> _Task_:
Your answer should hold each line of the material that contains the word "computer".

> _Information provided_:
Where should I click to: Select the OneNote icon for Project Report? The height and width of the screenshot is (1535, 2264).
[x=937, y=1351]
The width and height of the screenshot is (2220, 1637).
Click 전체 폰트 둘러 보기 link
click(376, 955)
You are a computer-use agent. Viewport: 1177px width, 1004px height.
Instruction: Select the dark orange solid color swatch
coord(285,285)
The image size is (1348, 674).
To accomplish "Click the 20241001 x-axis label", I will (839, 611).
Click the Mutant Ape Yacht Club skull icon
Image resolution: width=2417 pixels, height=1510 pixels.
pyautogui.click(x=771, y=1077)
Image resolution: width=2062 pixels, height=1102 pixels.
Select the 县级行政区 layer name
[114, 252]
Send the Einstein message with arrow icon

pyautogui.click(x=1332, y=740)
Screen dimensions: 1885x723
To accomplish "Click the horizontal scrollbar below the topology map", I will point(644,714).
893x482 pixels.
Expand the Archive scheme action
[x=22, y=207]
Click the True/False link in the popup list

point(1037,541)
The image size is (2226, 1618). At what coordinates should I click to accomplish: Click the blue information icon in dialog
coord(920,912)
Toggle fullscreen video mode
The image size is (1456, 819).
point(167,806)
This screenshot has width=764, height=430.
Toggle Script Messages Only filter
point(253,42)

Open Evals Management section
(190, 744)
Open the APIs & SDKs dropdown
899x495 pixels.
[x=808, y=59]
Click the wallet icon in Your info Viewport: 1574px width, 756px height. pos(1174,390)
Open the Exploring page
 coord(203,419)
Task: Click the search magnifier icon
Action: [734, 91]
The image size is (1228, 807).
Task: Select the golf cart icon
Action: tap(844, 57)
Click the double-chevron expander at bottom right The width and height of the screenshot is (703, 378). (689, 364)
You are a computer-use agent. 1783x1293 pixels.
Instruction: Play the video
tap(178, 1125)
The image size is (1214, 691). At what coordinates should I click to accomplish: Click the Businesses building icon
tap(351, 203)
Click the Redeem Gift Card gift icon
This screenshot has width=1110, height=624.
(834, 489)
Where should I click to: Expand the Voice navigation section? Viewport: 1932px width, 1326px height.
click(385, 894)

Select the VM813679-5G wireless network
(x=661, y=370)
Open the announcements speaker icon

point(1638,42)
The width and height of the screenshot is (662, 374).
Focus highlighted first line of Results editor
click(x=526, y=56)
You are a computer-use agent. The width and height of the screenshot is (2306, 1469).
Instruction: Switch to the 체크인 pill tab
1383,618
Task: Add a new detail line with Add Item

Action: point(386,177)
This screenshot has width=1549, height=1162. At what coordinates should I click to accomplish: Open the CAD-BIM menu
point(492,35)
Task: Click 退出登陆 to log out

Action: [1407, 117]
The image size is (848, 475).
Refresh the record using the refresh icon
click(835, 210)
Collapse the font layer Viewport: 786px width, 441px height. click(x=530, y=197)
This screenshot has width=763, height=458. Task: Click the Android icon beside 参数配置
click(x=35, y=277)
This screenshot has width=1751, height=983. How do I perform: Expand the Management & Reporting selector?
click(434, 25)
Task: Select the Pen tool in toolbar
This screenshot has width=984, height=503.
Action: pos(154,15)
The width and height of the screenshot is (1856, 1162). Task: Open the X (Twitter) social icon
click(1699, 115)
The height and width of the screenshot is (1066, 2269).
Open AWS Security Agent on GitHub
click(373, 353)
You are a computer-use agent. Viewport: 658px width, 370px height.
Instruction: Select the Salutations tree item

> _Solution to this problem_:
You are a computer-use agent. Viewport: 1177px width, 1004px height.
You are a computer-use agent. 1783x1293 pixels.
You are a computer-use agent. The width and height of the screenshot is (2306, 1469).
You are a computer-use agent. Viewport: 658px width, 370px height.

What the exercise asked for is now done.